Relevantie geschiedenisonderwijs Gouden Eeuw in 2-havo.

‘Waarom moeten we dit eigenlijk allemaal weten? Die mensen zijn toch al dood.’ Daar is ie weer! Een meisje uit 2-havo steekt haar vinger op tijdens een van de eerste lessen over de Gouden Eeuw. ‘Goede vraag’, antwoord ik. ‘Ik probeer je daar voor de herfstvakantie antwoord op te geven.’

Een uitdaging

Ik weet dat het moeilijk gaat worden. Vorig jaar promoveerde Dick van Straaten op de relevantie van geschiedenisonderwijs. Hij zat ook bij mij achter in de klas, nam vragenlijsten af, deed interviews. De resultaten zijn terug te vinden in Connecting past, present and future. The enhancement of the relevance of history for students.

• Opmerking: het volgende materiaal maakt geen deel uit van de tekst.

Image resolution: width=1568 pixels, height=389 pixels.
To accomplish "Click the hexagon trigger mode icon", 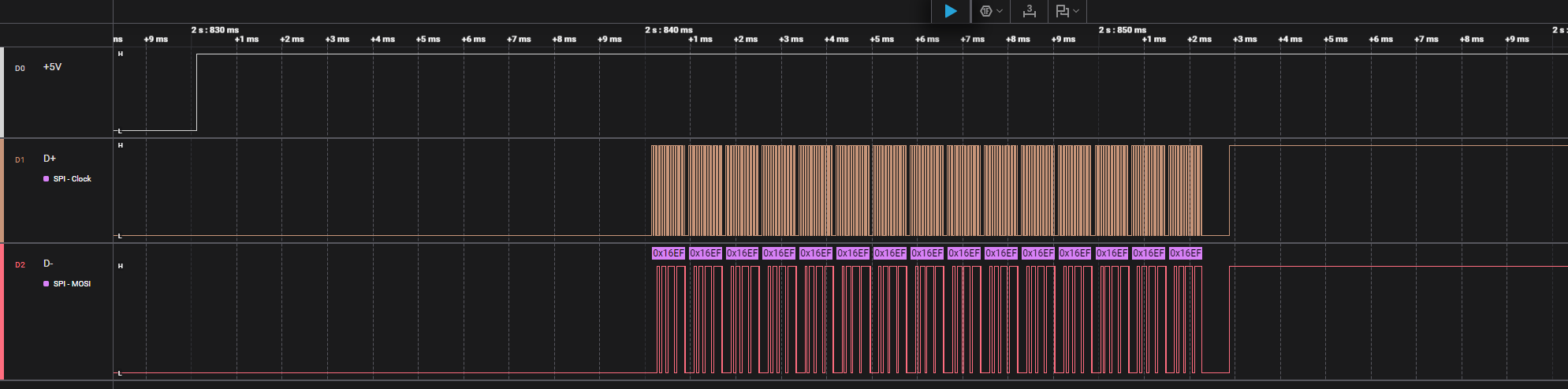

Van Straaten ontwikkelde een zespunts-schaal waarmee de door leerlingen ervaren relevantie gemeten kan worden. Daarbij worden drie deelgebieden onderscheiden: persoonlijke identiteit, een burger worden en het begrijpen van de ‘menselijke conditie‘. Wat het in het algemeen is om mens te zijn dus.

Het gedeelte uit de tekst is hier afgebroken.